DocketNumber: 93-35124
Judges: Thompson, Leavy, Tashima
Filed Date: 2/24/1995
Status: Precedential
Modified Date: 10/19/2024
Opinion by Judge TASHIMA; Dissent by Judge LEAVY.
This is an appeal from the district court’s decision awarding to the attorney for appellant Pías M. Allen (Allen or appellant) attorney’s fees far lower than the fees provided under the 25 percent contingent fee agreement between appellant and his attorney. Appellant argues that the district court erred by computing the fee under the lodestar method, with no weight given to the contingent fee agreement. We have jurisdiction to review the district court’s decision pursuant to 28 U.S.C. § 1291.
BACKGROUND
Allen applied for Social Security disability benefits in 1985. His initial application was denied. He subsequently refiled and, following numerous hearings and reviews, including an appeal to the district court, the Appeals Council found Allen to be disabled.

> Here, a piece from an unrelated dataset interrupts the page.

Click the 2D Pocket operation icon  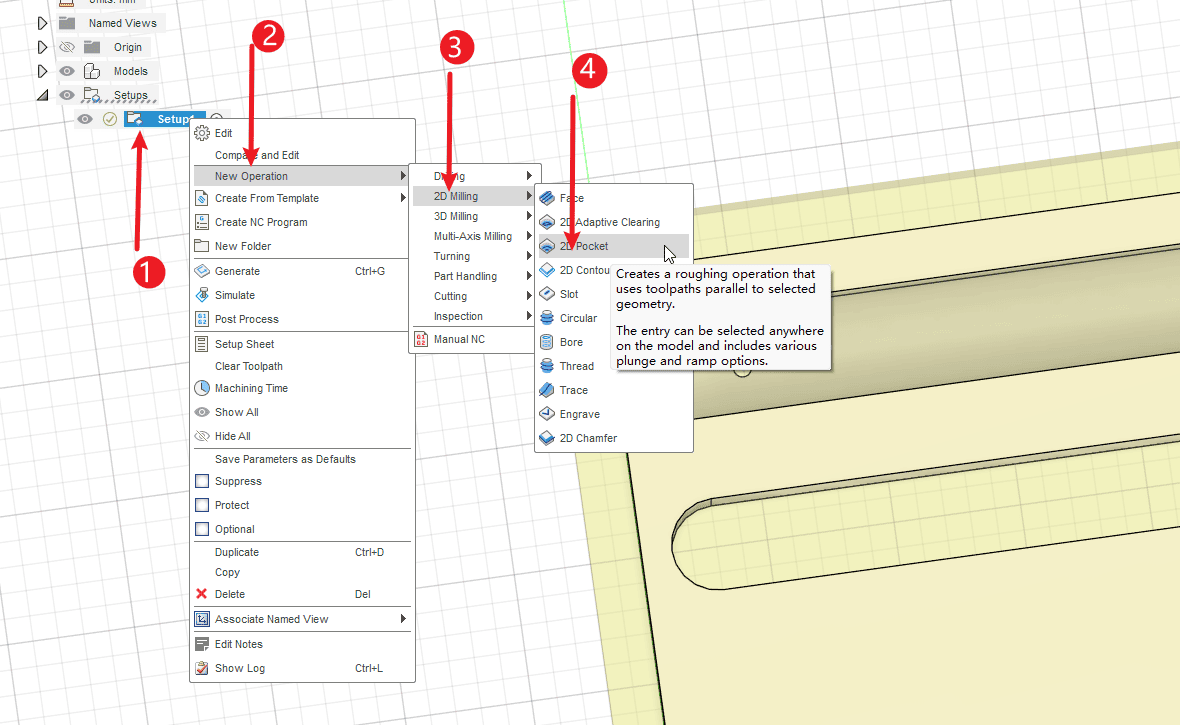pyautogui.click(x=547, y=246)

Appellant then moved in the district court for a fee award, pursuant to 42 U.S.C. § 406(b)(1), which provides:
Whenever a court renders a judgment favorable to a claimant under this subchap-ter who was represented before the court by an attorney, the court may determine and allow as part of its judgment a reasonable fee for such representation, not in excess of 25 percent of the total of the past-due benefits to which the claimant is entitled by reason of such judgment.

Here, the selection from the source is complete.